Chaitanya (AD:> 1486-AD 1533) is probably the only Hindu saint who was deified in his own life time. This belief in his divinity was fostered by his extraordinarily fair complexion and his outstanding religious personality. He is also one of the few saints about whom information is available from literary sources.
Born at Navadvipa, Chaitanya took sanyasa at the age of 24 and came to live at Puri, Orissa, leaving behind an old mother and a charming young wife. His teachings have left a permanent impression on the religious history of Bengal and Orissa.
This volume tells us all about Chaitanya and his movement in Orissa where he spent the best part of his working life. Beginning with an analysis of literary sources for details of Chaitanya's life-the Sanskrit and Bengali biographies and Oriya works, the author goes on to deal with Chaitanya's life in Orissa, and his passing away which is shrouded in mystery, his comrades, his followers, his religious outlook, his influence on the history of Orissa as also on the growth of Oriya Vaisnava literature, the spread of the Chaitanya movement in Orissa, and finally Chaitanya worship as it exists today. The author also devotes a chapter each to Chaitanya's indissoluble bond with the deity Jagannath and his place in the history of Vaisnavism in Orissa in the 16th Century.
An authoritative work on Chaitanya.
Prabhat Mukherjee retired as the Reader in History, Utkal University, Bhubaneswar.
His other books are: History of Medieval Vaishnavism in Orissa (1940), History of the Gajpati Kings of Orissa (1953), History of the Freedom Movement in Orissa, Vol. II (1957), The Buddhist Remains in Orissa (1961), History of Orissa in the 19th Century (1964) and History of the Jagannath Temple in the 19th Century (1977).
Chaitanya is probably the only Hindu saint, who was deified during his life time. The belief in his divinity was caused by his extraordinarily fair complexion and outstanding religious personality. Chaitanya, after taking sannyasa, stayed for the rest of his life mostly at Puri in Orissa. The term, 'Bengal' or 'Gaudiya' is commonly, but to some extent incorrectly, applied to the religious movement which he started. Sufficient materials are not available for the history of the last years of Chaitanya. We have to depend largely on the embellished biography of Chaitanya, which Krishnadas Kaviraj wrote for the Vaishnavas in Bengal.

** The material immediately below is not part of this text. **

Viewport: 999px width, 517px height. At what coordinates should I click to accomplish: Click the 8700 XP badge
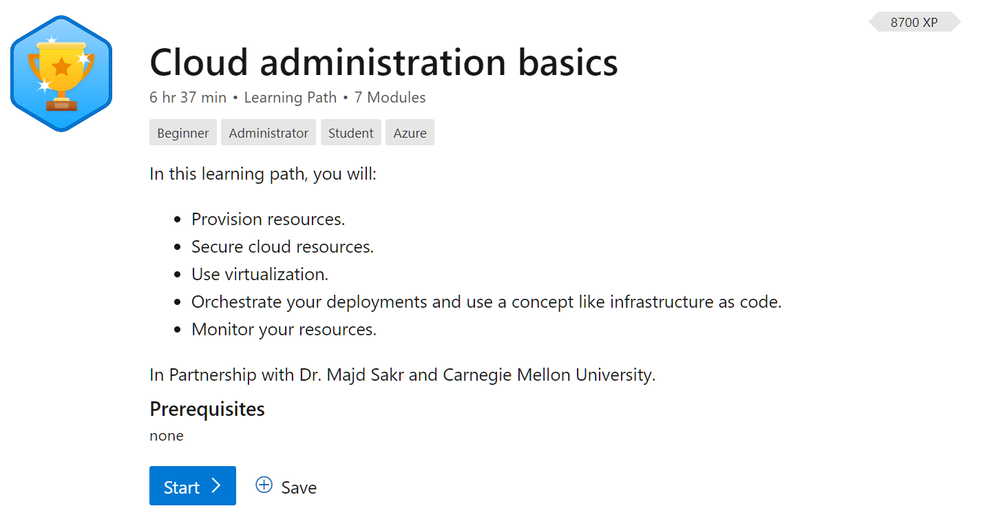coord(913,22)
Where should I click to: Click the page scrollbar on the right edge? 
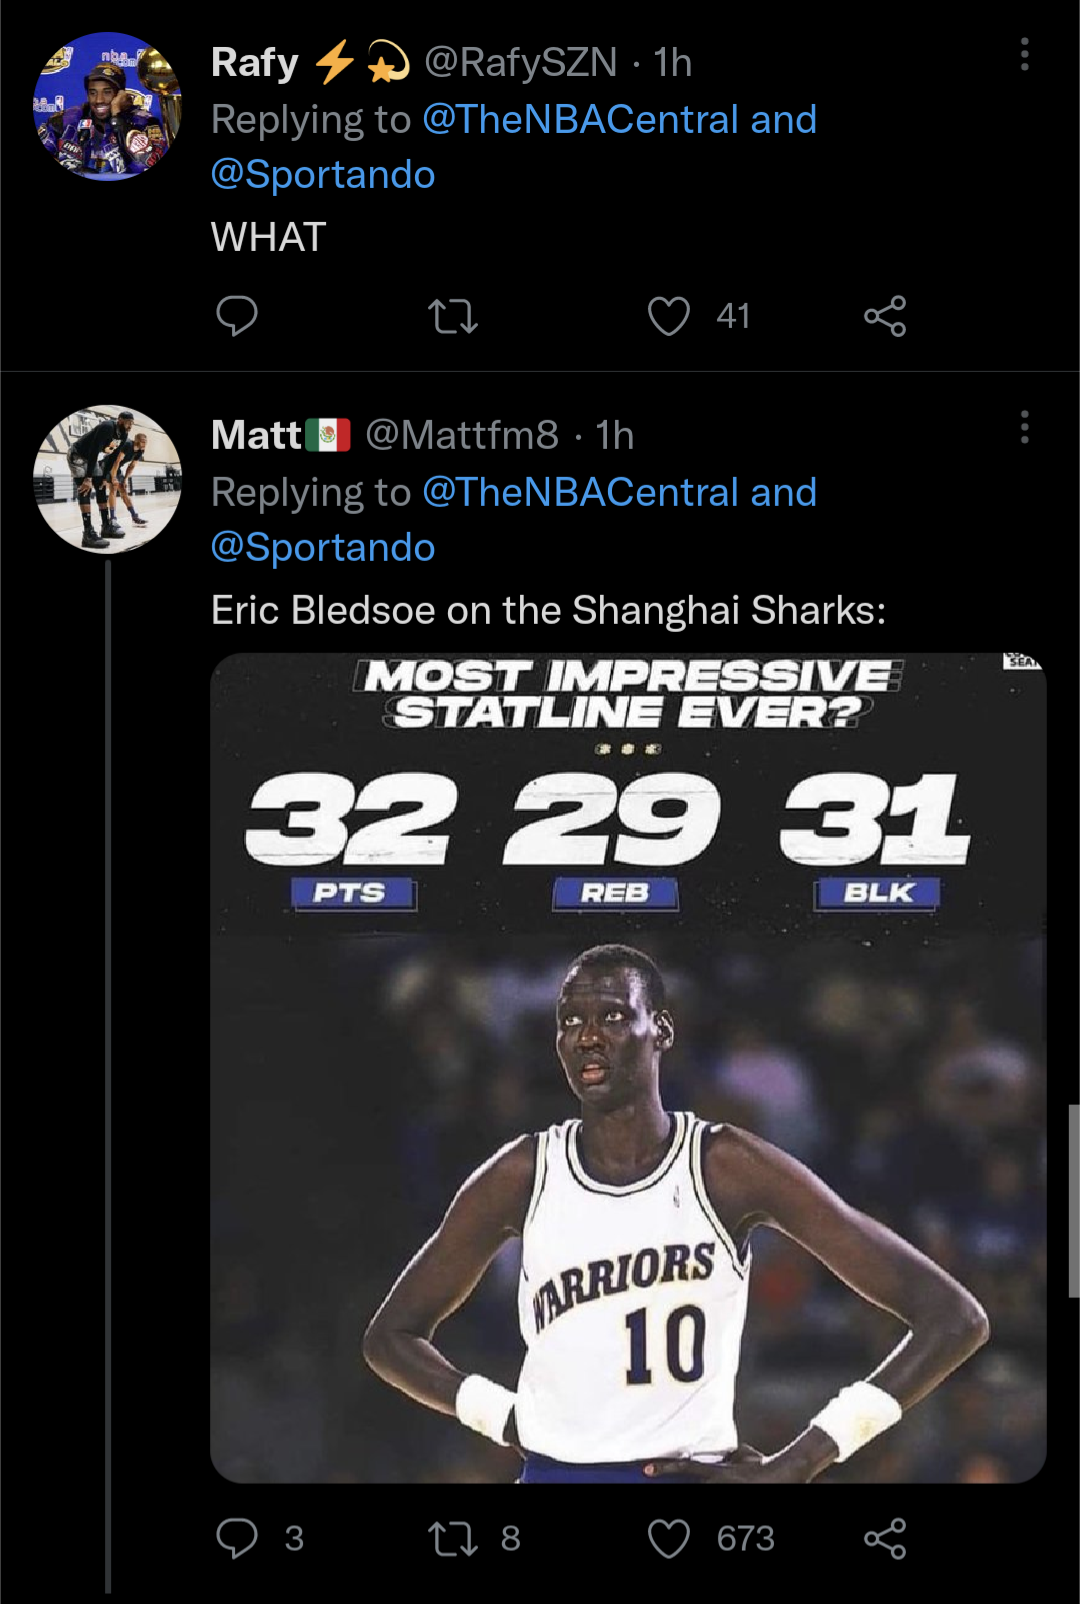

History of monasticism during this period requires further study. It appears that Isvar, a Vaishnava, took initiation from Madhavendra Puri by reciting the mahavakya of the Sankarite Puri order, in order to become a monk. Similarly, Madhavendra, a Vaishnava, was ordained a monk of the Sankarite Puri order. Was there no provision for monkhood in Vaishnavism?
I have made use of the late Dr. B.B. Majumdar's book in Bengali entitled Chaitanya Chariter Upadan for which I express my indebtedness to him. It is my melancholy duty to recall the memory of late Dr. Annchar- lott Eschmann. She made many useful suggestions. I express my deep gratitude to Dr. Hermann Kulke of the South Asia Institute of the Heidelberg University, who is at present the Visiting Professor of History at the Utkal University, Bhubaneswar for taking keen interest in my work. Shri Nityananda Mahapatra, Dr. B. Venkataraman I.A.S. and Shri Biswanath Das also assisted me.
I am grateful to the German Research Council at Bonn for financing the work and to the South Asia Institute at Heidelberg for subsidizing the publication. I should also thank Shri Ramesh Jain, the publisher, for his unfailing courtesy.